__What to do__: Starting with the line that contains "Task: Expand the What We Do dropdown" and stopping after the line that contains "This screenshot has height=1064, width=1135.", return each line below exactly as written, with no others.

__Task input__:
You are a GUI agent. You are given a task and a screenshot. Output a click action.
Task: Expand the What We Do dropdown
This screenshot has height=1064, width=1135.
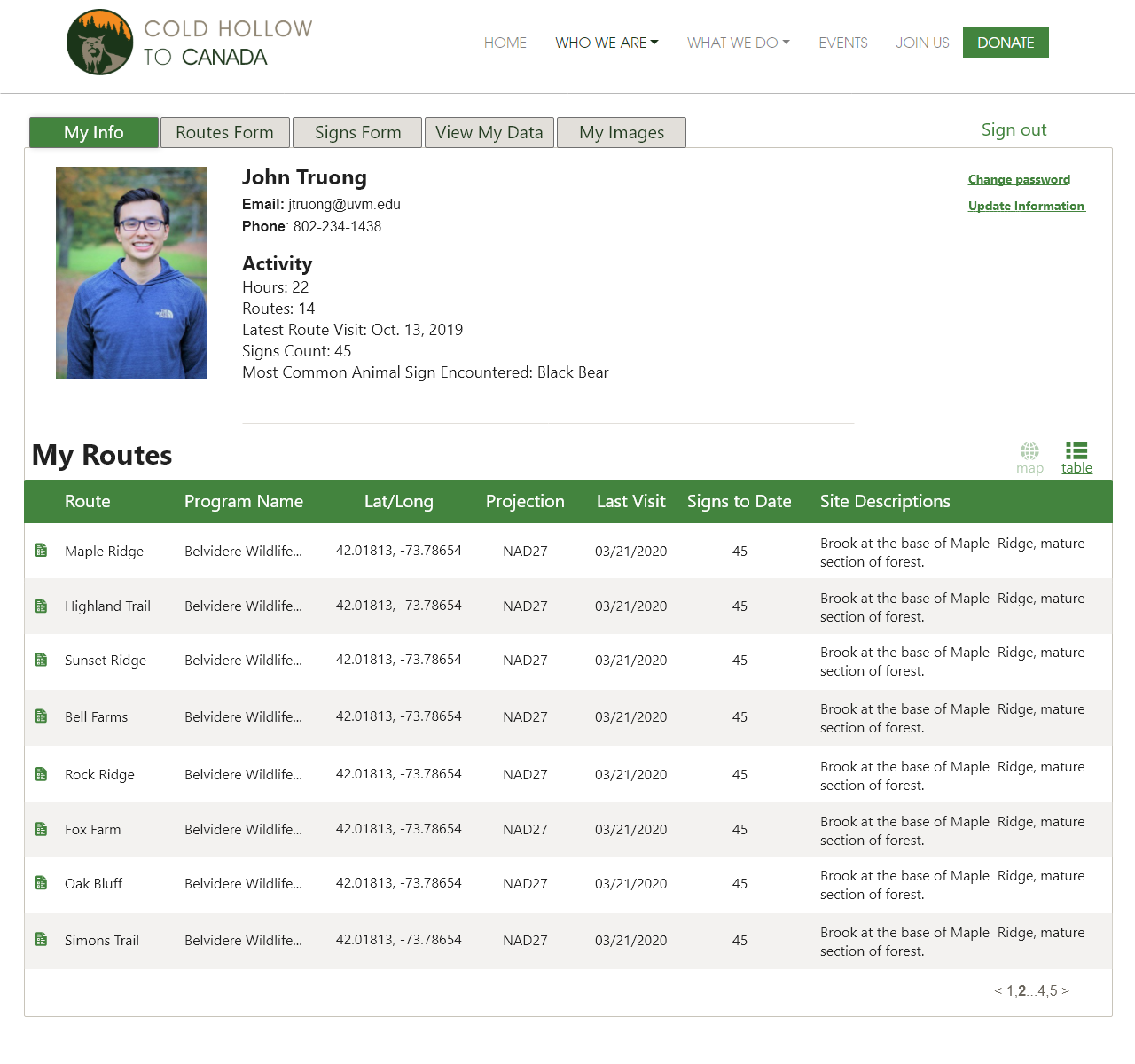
---
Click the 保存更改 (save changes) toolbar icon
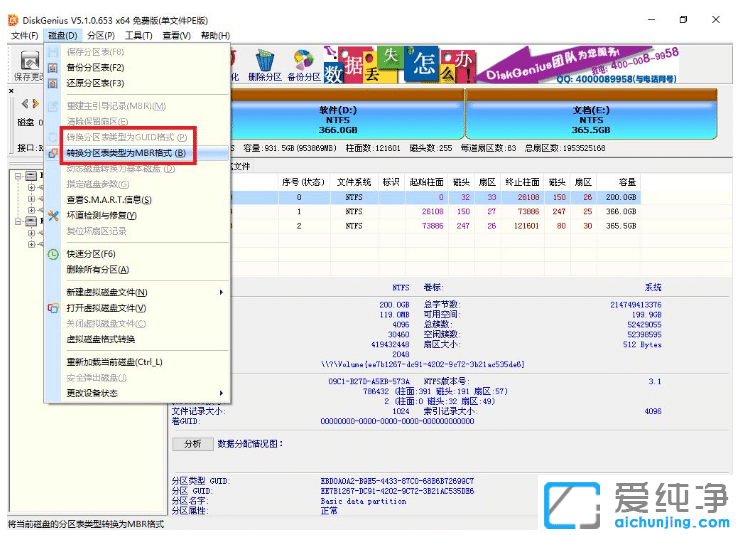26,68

__Response area__:
Task: Expand the What We Do dropdown
This screenshot has height=1064, width=1135.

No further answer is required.